Thursday, March 19, 2015

Reproductive Health: Jessica Gipson

Jessica Gipson, Assistant Professor in the Department of Community Health Sciences in the UCLA Fielding School of Public Health, conducts research on maternal and child health, women’s empowerment, and sexual and reproductive decision-making. A current project, which focuses on a newly constructed Tibetan birth center in western China, furthers her ongoing research on reproductive health issues in lower-income settings. 

On a national level, China is on track to meet the Millennium Development Goal to reduce maternal mortality, but maternal mortality rates remain high in rural, disadvantaged, and ethnically diverse areas of western China. Gipson recently co-authored an article in Reproductive Health Matters on an intervention that was developed based on her Tibetan colleagues’ previous research on barriers to hospital births for rural women in the Qinghai Province. They found that the barriers to hospital delivery included transportation difficulties, lack of accommodation by the hospitals for accompanying families, cost of hospital delivery services, and language and cultural barriers.

Therefore, the research team developed and evaluated a three-level intervention, which took place at county, community, and individual levels. At the county level, they launched the Tibetan Natural Birth and Health Training Centre, where women who would not normally deliver in a hospital could receive accessible, culturally appropriate medical care before, during, and after delivery. At the community level, the team recruited and trained health-care workers in basic obstetrics, in order to provide care to women who deliver at home. Lastly, at the individual level, the Birth Centre provided a Maternal and Child Health Education Handbook to midwives, health workers, and village residents, who were asked to serve as peer educators in their communities. 

Gipson and her colleagues found this three-level approach to be effective, not only in terms of the number of health-care workers trained and the increased utilization of formal delivery services,  but also in terms of the perceptions of maternal health-care and delivery options among the target population of women in the region. The team indicates that although this study was not designed to measure potential reductions in maternal mortality rates, results indicate that the birth center is providing services that the community is utilizing. In fact, when the researchers conducted a survey of the women who had received services at the birth center, 98% of the women reported being “highly satisfied” or “satisfied” with their experience, and 95% of the women reported that they would refer a family member or friend to the birth center in the future. 

There are several points that the authors see as potentially applicable or of interest to other communities. First, the study highlights the barriers faced by women who are giving birth in rural and lower-income communities. It also provides a successful demonstration of a collaboration between an international nonprofit organization, a provincial university, local government agencies, and UCLA. Lastly, it is an example of a “bottom-up” approach, in which community members and local health workers are essential to improving knowledge and utilization of maternal health services in these more remote areas.  
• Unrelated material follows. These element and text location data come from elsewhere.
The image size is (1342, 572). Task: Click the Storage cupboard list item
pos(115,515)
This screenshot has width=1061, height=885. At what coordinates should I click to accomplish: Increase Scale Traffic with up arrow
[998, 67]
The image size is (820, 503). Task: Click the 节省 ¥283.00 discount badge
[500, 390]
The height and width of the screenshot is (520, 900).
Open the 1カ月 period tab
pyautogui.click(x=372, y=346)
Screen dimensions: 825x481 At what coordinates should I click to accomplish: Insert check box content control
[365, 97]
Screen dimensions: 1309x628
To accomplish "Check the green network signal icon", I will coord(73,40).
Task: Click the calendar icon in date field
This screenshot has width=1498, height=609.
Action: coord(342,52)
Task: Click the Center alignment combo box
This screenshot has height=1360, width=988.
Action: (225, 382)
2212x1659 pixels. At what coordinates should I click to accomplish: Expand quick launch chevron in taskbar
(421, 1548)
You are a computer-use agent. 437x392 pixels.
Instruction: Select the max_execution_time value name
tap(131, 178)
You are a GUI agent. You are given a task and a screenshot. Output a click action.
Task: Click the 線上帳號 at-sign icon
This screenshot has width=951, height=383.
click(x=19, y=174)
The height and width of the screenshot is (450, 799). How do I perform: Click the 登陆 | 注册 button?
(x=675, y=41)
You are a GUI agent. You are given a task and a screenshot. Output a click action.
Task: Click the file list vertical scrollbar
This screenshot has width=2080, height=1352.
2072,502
Gipson and her co-authors recently completed another article reporting on findings from the project, “Tibetan Women’s Perspectives and Satisfaction with Delivery Care in a Rural Birth Center,” which will appear in International Journal of Obstetrics & Gynecology. This article uses quantitative and qualitative data to describe the perceptions about delivery care and the characteristics of women who have delivered at the center.  Findings from this study provide preliminary insight into alternate models of care, such as the Tibetan birth center, which may begin to address disparities in maternal care particularly in low- and middle-income countries.